Unire tecnologia e medicina per assistere i pazienti più fragili direttamente a casa loro, evitando nuovi ricoveri in ospedale. È questo l’obiettivo di SVIOT (Sistema Smart Village), il nuovo progetto presentato questa mattina alla stampa, nato dalla collaborazione tra l’Università Politecnica delle Marche – Dipartimento di Ingegneria Industriale e Scienze Matematiche (DIISM), l’AST di Fermo e la Fondazione Cassa di Risparmio di Fermo.
Oggi circa il 10% dei pazienti anziani o affetti da patologie croniche (come scompenso cardiaco o problemi respiratori) viene nuovamente ricoverato entro un mese dalla dimissione. Per fermare questo fenomeno, il progetto prevede la consegna ai pazienti di kit con dispositivi digitali semplici da usare.

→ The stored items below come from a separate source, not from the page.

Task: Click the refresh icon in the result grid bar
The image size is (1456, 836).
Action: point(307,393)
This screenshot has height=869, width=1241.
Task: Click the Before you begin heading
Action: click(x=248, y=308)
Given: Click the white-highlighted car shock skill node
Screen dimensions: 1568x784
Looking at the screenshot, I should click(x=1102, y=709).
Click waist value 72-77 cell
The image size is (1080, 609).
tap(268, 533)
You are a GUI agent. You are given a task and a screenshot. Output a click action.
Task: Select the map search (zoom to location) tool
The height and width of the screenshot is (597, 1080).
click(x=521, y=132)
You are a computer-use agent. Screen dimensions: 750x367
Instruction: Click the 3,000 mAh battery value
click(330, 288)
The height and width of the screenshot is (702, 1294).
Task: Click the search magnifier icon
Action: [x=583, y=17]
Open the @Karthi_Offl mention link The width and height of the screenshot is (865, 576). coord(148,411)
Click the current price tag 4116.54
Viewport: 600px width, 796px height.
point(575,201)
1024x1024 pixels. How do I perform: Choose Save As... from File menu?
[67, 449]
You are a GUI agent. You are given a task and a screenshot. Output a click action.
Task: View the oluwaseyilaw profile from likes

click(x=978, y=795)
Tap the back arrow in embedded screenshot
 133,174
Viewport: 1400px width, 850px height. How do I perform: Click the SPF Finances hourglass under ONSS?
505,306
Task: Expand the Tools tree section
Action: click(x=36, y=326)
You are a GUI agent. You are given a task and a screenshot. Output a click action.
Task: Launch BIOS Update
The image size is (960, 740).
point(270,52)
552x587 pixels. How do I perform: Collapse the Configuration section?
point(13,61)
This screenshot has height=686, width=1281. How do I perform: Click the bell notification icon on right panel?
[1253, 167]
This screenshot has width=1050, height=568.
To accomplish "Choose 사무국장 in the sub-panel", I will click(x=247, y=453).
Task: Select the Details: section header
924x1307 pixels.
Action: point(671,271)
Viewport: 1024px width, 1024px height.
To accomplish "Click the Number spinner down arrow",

I malati potranno misurare da soli pressione, temperatura, glicemia ed effettuare persino elettrocardiogrammi.
I dati raccolti saranno inviati in tempo reale a una piattaforma software protetta. In questo modo, sia i medici dell’ospedale sia i medici di famiglia potranno monitorare i parametri e ricevere allarmi immediati in caso di anomalie.
La sperimentazione durerà un anno e coinvolgerà circa 120 persone, con una particolare attenzione a chi vive solo nelle zone isolate della provincia di Fermo.
Un passo concreto verso una sanità più vicina ai cittadini e al territorio.